WHAT TO PRODUCE: All entries, exactly as written, should be output again.

━━━ INFORMATION SUPPLIED

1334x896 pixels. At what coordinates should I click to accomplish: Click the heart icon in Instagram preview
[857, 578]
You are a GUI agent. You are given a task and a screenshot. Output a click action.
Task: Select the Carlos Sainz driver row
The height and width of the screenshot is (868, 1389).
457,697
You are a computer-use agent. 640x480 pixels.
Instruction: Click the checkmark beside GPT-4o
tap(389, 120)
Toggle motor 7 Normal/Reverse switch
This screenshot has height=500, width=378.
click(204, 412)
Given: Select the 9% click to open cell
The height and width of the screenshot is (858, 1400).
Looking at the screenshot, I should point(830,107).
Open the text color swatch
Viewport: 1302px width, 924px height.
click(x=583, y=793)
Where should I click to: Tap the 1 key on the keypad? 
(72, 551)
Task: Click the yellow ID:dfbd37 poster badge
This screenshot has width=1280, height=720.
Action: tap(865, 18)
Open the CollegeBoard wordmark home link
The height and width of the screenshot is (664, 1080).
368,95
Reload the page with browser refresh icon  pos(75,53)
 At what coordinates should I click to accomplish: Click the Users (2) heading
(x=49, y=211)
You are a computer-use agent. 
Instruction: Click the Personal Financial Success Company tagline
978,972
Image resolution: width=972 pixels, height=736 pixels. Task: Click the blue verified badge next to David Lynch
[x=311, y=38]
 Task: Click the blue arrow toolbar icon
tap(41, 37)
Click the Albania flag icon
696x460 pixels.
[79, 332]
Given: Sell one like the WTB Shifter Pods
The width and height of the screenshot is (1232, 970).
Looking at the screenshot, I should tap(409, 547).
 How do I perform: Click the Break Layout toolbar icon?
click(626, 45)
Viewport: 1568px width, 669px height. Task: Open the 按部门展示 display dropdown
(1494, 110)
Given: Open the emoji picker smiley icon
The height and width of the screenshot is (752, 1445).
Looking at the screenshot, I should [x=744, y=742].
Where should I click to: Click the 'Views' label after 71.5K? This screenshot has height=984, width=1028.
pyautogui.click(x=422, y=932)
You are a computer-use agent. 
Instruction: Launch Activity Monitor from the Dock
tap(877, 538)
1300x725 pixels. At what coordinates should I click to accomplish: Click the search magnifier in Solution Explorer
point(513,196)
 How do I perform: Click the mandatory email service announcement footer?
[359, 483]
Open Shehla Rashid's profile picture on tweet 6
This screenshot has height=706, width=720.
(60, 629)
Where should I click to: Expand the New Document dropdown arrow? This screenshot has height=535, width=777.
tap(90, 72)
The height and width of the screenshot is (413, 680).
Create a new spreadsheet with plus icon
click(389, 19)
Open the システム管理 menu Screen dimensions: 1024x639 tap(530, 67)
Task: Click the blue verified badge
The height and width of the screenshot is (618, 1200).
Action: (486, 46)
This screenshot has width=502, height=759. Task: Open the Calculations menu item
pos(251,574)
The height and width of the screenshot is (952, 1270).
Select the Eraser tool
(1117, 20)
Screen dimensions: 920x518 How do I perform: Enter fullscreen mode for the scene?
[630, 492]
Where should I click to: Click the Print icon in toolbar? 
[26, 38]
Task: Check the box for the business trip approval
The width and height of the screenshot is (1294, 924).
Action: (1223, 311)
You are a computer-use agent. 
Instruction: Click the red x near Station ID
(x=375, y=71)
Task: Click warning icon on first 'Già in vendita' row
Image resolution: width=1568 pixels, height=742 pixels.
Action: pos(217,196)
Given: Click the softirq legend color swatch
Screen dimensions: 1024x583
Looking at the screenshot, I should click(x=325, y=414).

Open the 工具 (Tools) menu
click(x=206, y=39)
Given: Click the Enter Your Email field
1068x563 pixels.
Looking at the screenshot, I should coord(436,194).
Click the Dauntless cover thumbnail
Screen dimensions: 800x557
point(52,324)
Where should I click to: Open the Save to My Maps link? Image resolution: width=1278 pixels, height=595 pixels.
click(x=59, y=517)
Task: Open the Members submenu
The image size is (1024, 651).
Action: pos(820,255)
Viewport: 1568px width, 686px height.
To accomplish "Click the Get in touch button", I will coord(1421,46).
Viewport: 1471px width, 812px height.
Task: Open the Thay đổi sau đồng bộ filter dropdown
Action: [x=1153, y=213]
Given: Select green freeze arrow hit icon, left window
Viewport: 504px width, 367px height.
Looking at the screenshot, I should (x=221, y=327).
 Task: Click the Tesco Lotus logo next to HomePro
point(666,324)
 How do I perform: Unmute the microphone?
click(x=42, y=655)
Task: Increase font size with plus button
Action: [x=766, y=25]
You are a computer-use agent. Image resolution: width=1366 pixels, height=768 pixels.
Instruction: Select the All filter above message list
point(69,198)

━━━━━━

THE COMPLETED TASK:
1334x896 pixels. At what coordinates should I click to accomplish: Click the heart icon in Instagram preview
[857, 578]
You are a GUI agent. You are given a task and a screenshot. Output a click action.
Task: Select the Carlos Sainz driver row
The height and width of the screenshot is (868, 1389).
457,697
You are a computer-use agent. 640x480 pixels.
Instruction: Click the checkmark beside GPT-4o
tap(389, 120)
Toggle motor 7 Normal/Reverse switch
This screenshot has height=500, width=378.
click(204, 412)
Given: Select the 9% click to open cell
The height and width of the screenshot is (858, 1400).
Looking at the screenshot, I should point(830,107).
Open the text color swatch
Viewport: 1302px width, 924px height.
click(x=583, y=793)
Where should I click to: Tap the 1 key on the keypad? 
(72, 551)
Task: Click the yellow ID:dfbd37 poster badge
This screenshot has width=1280, height=720.
Action: tap(865, 18)
Open the CollegeBoard wordmark home link
The height and width of the screenshot is (664, 1080).
368,95
Reload the page with browser refresh icon  pos(75,53)
 At what coordinates should I click to accomplish: Click the Users (2) heading
(x=49, y=211)
You are a computer-use agent. 
Instruction: Click the Personal Financial Success Company tagline
978,972
Image resolution: width=972 pixels, height=736 pixels. Task: Click the blue verified badge next to David Lynch
[x=311, y=38]
 Task: Click the blue arrow toolbar icon
tap(41, 37)
Click the Albania flag icon
696x460 pixels.
[79, 332]
Given: Sell one like the WTB Shifter Pods
The width and height of the screenshot is (1232, 970).
Looking at the screenshot, I should tap(409, 547).
 How do I perform: Click the Break Layout toolbar icon?
click(626, 45)
Viewport: 1568px width, 669px height. Task: Open the 按部门展示 display dropdown
(1494, 110)
Given: Open the emoji picker smiley icon
The height and width of the screenshot is (752, 1445).
Looking at the screenshot, I should [x=744, y=742].
Where should I click to: Click the 'Views' label after 71.5K? This screenshot has height=984, width=1028.
pyautogui.click(x=422, y=932)
You are a computer-use agent. 
Instruction: Launch Activity Monitor from the Dock
tap(877, 538)
1300x725 pixels. At what coordinates should I click to accomplish: Click the search magnifier in Solution Explorer
point(513,196)
 How do I perform: Click the mandatory email service announcement footer?
[359, 483]
Open Shehla Rashid's profile picture on tweet 6
This screenshot has height=706, width=720.
(60, 629)
Where should I click to: Expand the New Document dropdown arrow? This screenshot has height=535, width=777.
tap(90, 72)
The height and width of the screenshot is (413, 680).
Create a new spreadsheet with plus icon
click(389, 19)
Open the システム管理 menu Screen dimensions: 1024x639 tap(530, 67)
Task: Click the blue verified badge
The height and width of the screenshot is (618, 1200).
Action: (486, 46)
This screenshot has width=502, height=759. Task: Open the Calculations menu item
pos(251,574)
The height and width of the screenshot is (952, 1270).
Select the Eraser tool
(1117, 20)
Screen dimensions: 920x518 How do I perform: Enter fullscreen mode for the scene?
[630, 492]
Where should I click to: Click the Print icon in toolbar? 
[26, 38]
Task: Check the box for the business trip approval
The width and height of the screenshot is (1294, 924).
Action: (1223, 311)
You are a computer-use agent. 
Instruction: Click the red x near Station ID
(x=375, y=71)
Task: Click warning icon on first 'Già in vendita' row
Image resolution: width=1568 pixels, height=742 pixels.
Action: pos(217,196)
Given: Click the softirq legend color swatch
Screen dimensions: 1024x583
Looking at the screenshot, I should click(x=325, y=414).

Open the 工具 (Tools) menu
click(x=206, y=39)
Given: Click the Enter Your Email field
1068x563 pixels.
Looking at the screenshot, I should coord(436,194).
Click the Dauntless cover thumbnail
Screen dimensions: 800x557
point(52,324)
Where should I click to: Open the Save to My Maps link? Image resolution: width=1278 pixels, height=595 pixels.
click(x=59, y=517)
Task: Open the Members submenu
The image size is (1024, 651).
Action: pos(820,255)
Viewport: 1568px width, 686px height.
To accomplish "Click the Get in touch button", I will coord(1421,46).
Viewport: 1471px width, 812px height.
Task: Open the Thay đổi sau đồng bộ filter dropdown
Action: [x=1153, y=213]
Given: Select green freeze arrow hit icon, left window
Viewport: 504px width, 367px height.
Looking at the screenshot, I should (x=221, y=327).
 Task: Click the Tesco Lotus logo next to HomePro
point(666,324)
 How do I perform: Unmute the microphone?
click(x=42, y=655)
Task: Increase font size with plus button
Action: [x=766, y=25]
You are a computer-use agent. Image resolution: width=1366 pixels, height=768 pixels.
Instruction: Select the All filter above message list
point(69,198)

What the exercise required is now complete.